# Given instruction
Put each line of the data below into a numbered list, leaving out any blank lines.

— Start of Data supplied —

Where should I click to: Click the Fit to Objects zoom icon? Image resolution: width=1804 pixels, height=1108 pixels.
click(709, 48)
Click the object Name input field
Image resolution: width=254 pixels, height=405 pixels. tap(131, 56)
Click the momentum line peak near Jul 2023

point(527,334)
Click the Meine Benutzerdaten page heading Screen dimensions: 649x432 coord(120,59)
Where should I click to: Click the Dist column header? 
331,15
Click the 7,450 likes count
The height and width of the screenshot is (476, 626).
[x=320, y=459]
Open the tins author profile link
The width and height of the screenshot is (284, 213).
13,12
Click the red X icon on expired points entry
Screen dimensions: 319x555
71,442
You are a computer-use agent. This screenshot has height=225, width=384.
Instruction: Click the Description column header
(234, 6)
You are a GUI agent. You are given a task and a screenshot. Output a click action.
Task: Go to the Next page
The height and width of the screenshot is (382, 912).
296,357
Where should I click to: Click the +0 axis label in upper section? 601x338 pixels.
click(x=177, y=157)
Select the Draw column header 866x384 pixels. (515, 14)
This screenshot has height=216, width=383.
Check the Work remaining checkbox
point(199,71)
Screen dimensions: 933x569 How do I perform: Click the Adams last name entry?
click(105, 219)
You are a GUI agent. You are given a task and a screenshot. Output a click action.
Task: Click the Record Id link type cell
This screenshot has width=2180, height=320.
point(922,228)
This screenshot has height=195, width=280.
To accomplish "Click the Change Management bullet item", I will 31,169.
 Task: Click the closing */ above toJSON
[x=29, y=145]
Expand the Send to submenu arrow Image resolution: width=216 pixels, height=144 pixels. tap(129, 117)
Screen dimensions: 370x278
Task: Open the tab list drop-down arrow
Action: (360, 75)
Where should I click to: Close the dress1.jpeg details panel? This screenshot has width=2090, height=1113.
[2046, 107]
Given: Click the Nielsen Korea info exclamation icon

— End of Data supplied —

# Worked answer
1. Where should I click to: Click the Fit to Objects zoom icon? Image resolution: width=1804 pixels, height=1108 pixels.
2. click(709, 48)
3. Click the object Name input field
4. Image resolution: width=254 pixels, height=405 pixels. tap(131, 56)
5. Click the momentum line peak near Jul 2023
6. point(527,334)
7. Click the Meine Benutzerdaten page heading Screen dimensions: 649x432 coord(120,59)
8. Where should I click to: Click the Dist column header? 
9. 331,15
10. Click the 7,450 likes count
11. The height and width of the screenshot is (476, 626).
12. [x=320, y=459]
13. Open the tins author profile link
14. The width and height of the screenshot is (284, 213).
15. 13,12
16. Click the red X icon on expired points entry
17. Screen dimensions: 319x555
18. 71,442
19. You are a computer-use agent. This screenshot has height=225, width=384.
20. Instruction: Click the Description column header
21. (234, 6)
22. You are a GUI agent. You are given a task and a screenshot. Output a click action.
23. Task: Go to the Next page
24. The height and width of the screenshot is (382, 912).
25. 296,357
26. Where should I click to: Click the +0 axis label in upper section? 601x338 pixels.
27. click(x=177, y=157)
28. Select the Draw column header 866x384 pixels. (515, 14)
29. This screenshot has height=216, width=383.
30. Check the Work remaining checkbox
31. point(199,71)
32. Screen dimensions: 933x569 How do I perform: Click the Adams last name entry?
33. click(105, 219)
34. You are a GUI agent. You are given a task and a screenshot. Output a click action.
35. Task: Click the Record Id link type cell
36. This screenshot has width=2180, height=320.
37. point(922,228)
38. This screenshot has height=195, width=280.
39. To accomplish "Click the Change Management bullet item", I will 31,169.
40.  Task: Click the closing */ above toJSON
41. [x=29, y=145]
42. Expand the Send to submenu arrow Image resolution: width=216 pixels, height=144 pixels. tap(129, 117)
43. Screen dimensions: 370x278
44. Task: Open the tab list drop-down arrow
45. Action: (360, 75)
46. Where should I click to: Close the dress1.jpeg details panel? This screenshot has width=2090, height=1113.
47. [2046, 107]
48. Given: Click the Nielsen Korea info exclamation icon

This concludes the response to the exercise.